Structure formation of surfactant membranes under shear flow
Hayato Shiba, Hiroshi Noguchi, and Gerhard Gompper

TL;DR
This study uses numerical simulations to explore how surfactant membranes form and transform under shear flow, revealing various structures and instabilities that depend on shear rate and membrane volume fraction.
Contribution
It introduces a meshless-membrane model combined with particle-based hydrodynamics to simulate shear-induced structure formation in surfactant-water mixtures.
Findings
Low shear rates produce vesicles and lamellae.
High shear rates cause undulation instability and rolled structures.
Simulated structures match experimental scattering data.
Abstract
Shear-flow-induced structure formation in surfactant-water mixtures is investigated numerically using a meshless-membrane model in combination with a particle-based hydrodynamics simulation approach for the solvent.
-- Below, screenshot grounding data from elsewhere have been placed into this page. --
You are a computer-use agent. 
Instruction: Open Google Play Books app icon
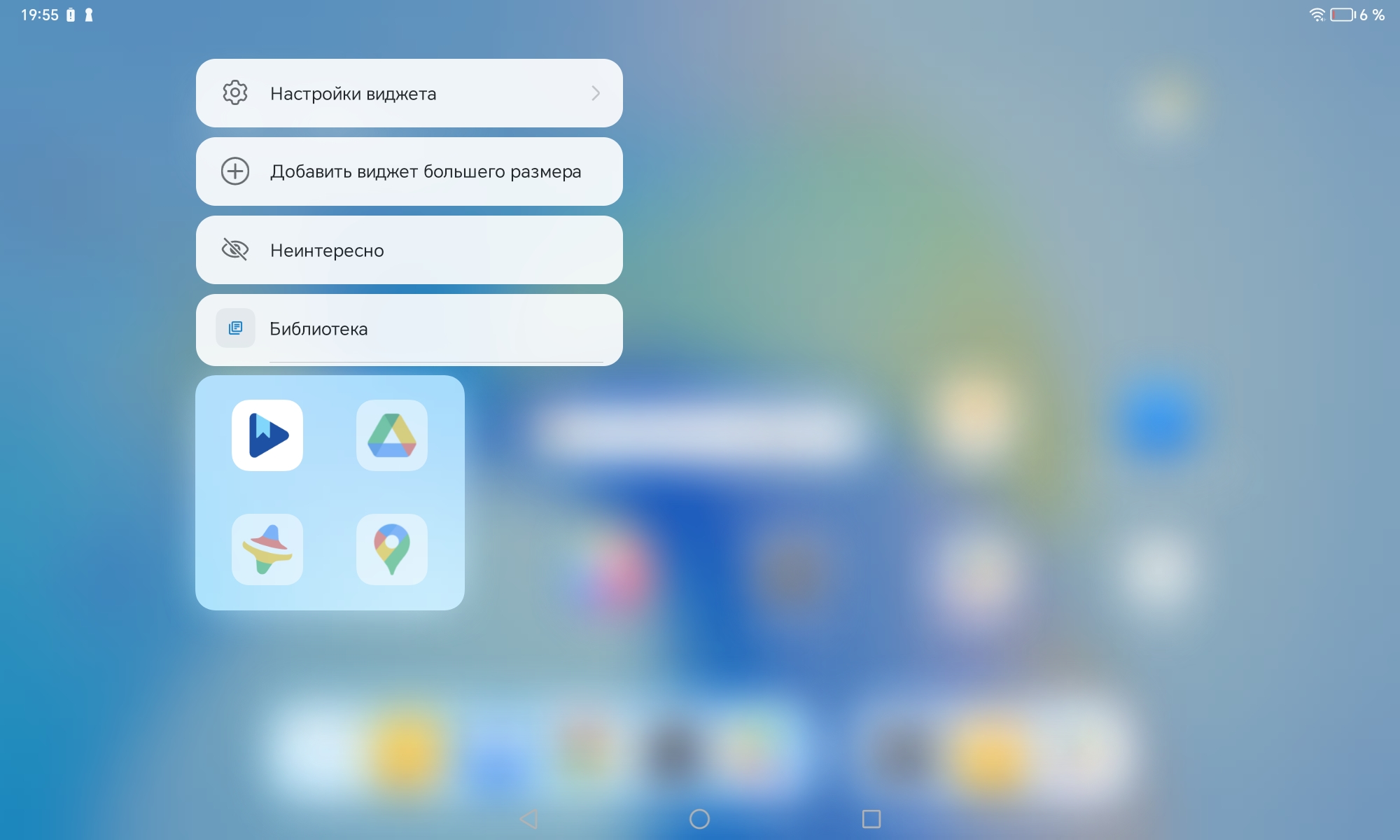(267, 435)

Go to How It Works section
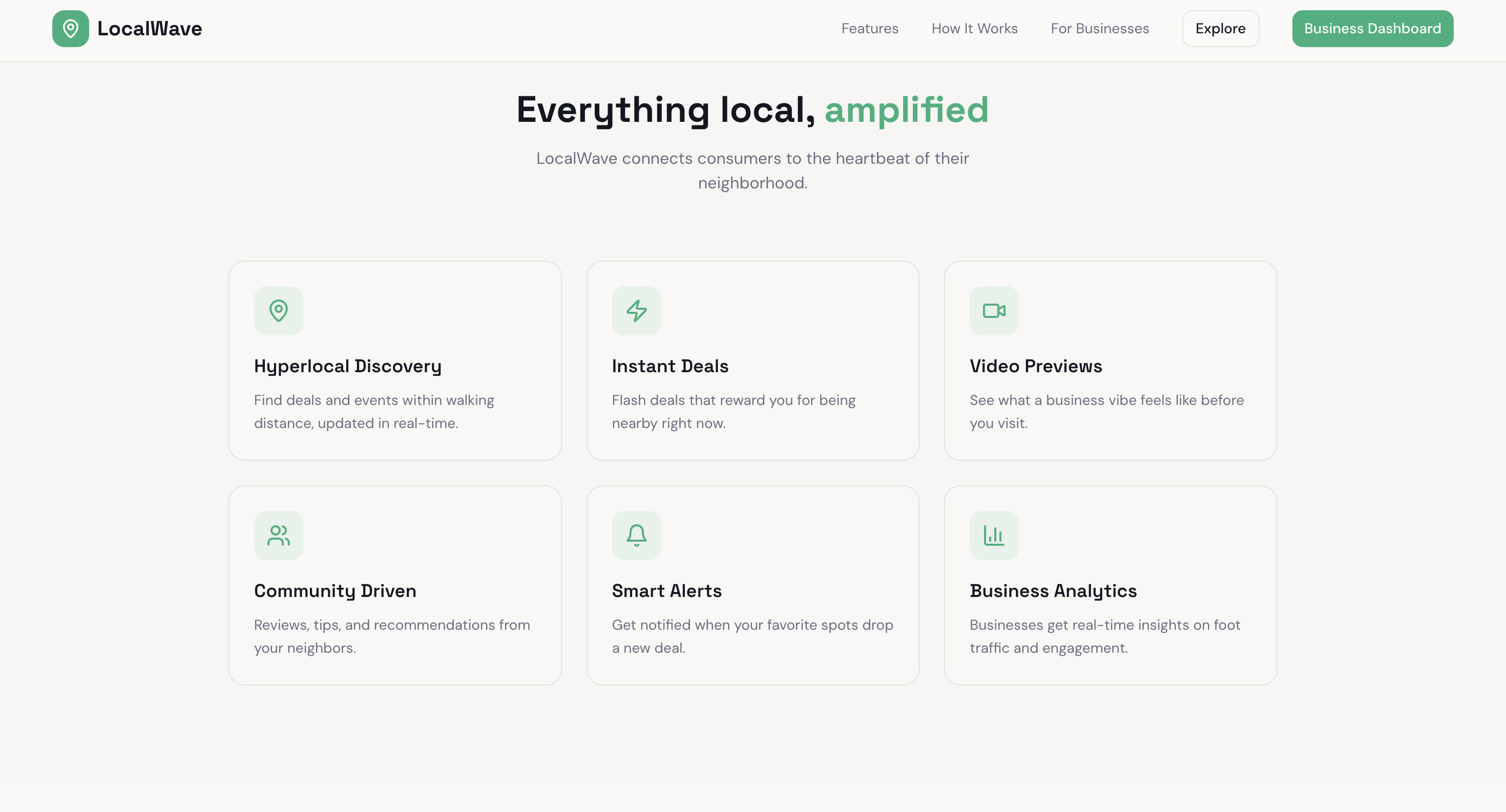tap(974, 29)
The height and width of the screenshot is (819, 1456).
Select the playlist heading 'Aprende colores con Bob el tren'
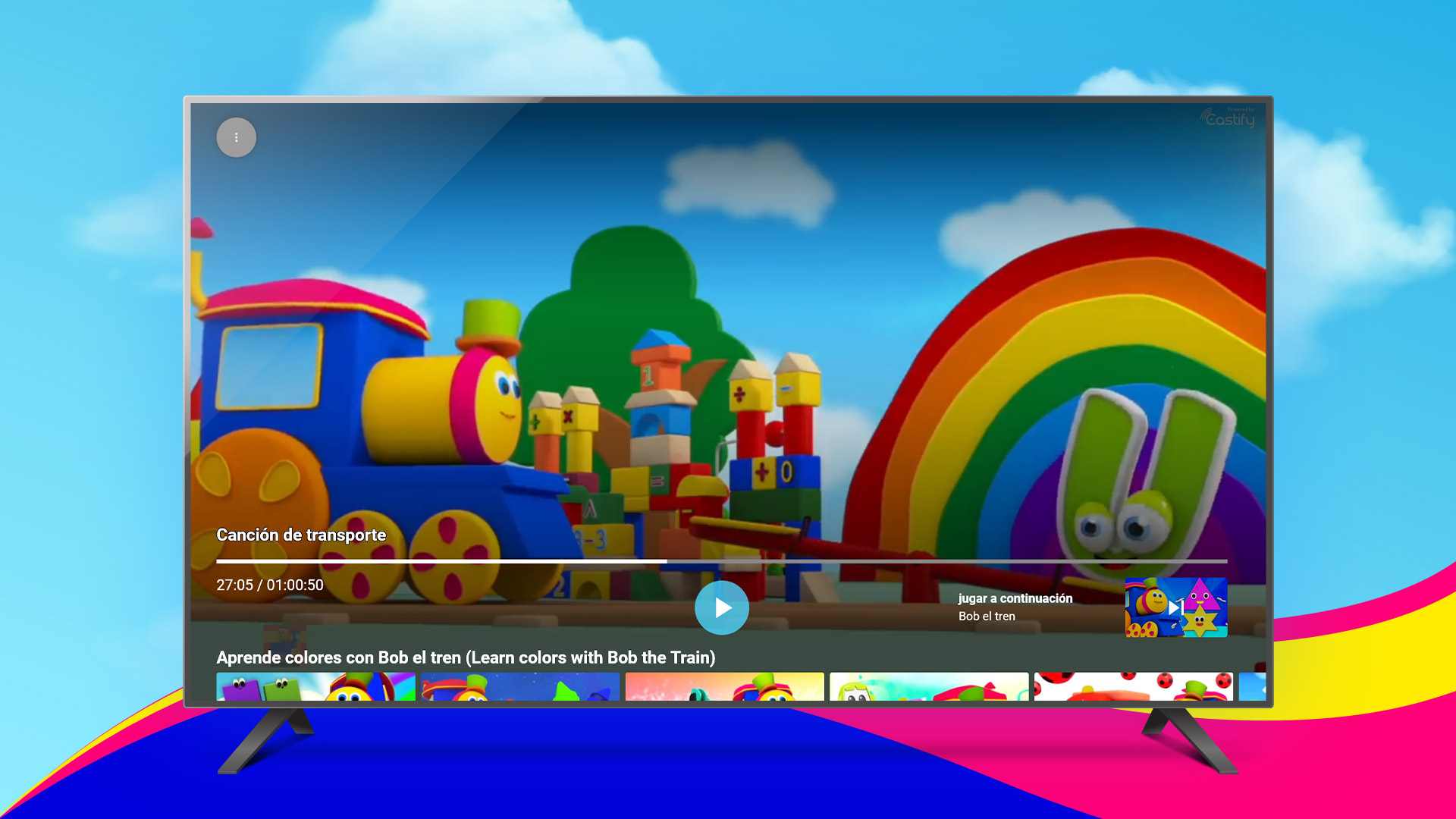466,658
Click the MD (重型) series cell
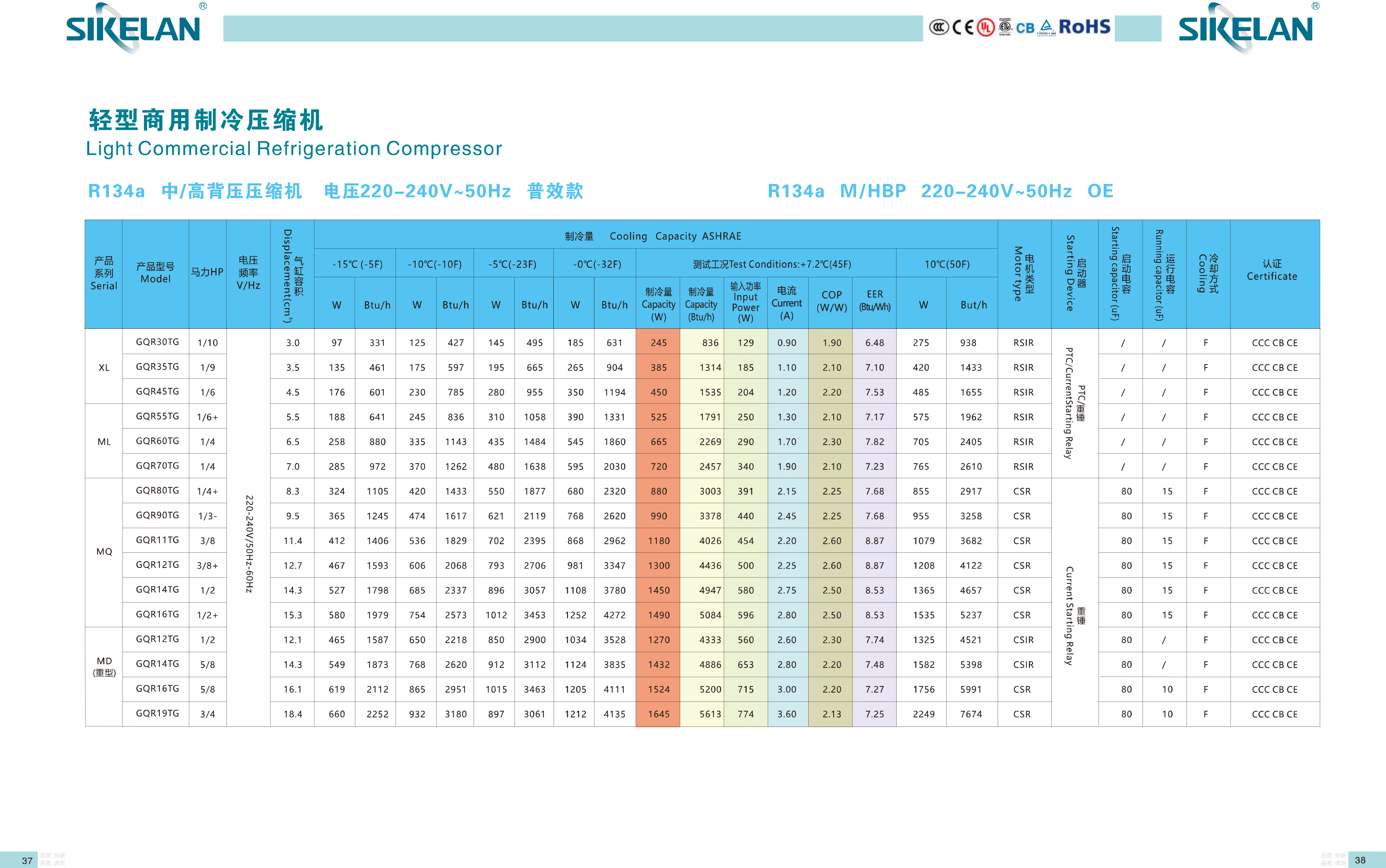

At low shear rates, uni-lamellar vesicles and planar lamellae structures are formed at small and large membrane volume fractions, respectively. At high shear rates, lamellar states exhibit an undulation instability, leading to rolled or cylindrical membrane shapes oriented in the flow direction. The spatial symmetry and structure factor of this rolled state agree with those of intermediate states during lamellar-to-onion transition measured by time-resolved scatting experiments. Structural evolution in time exhibits a moderate dependence on the initial condition.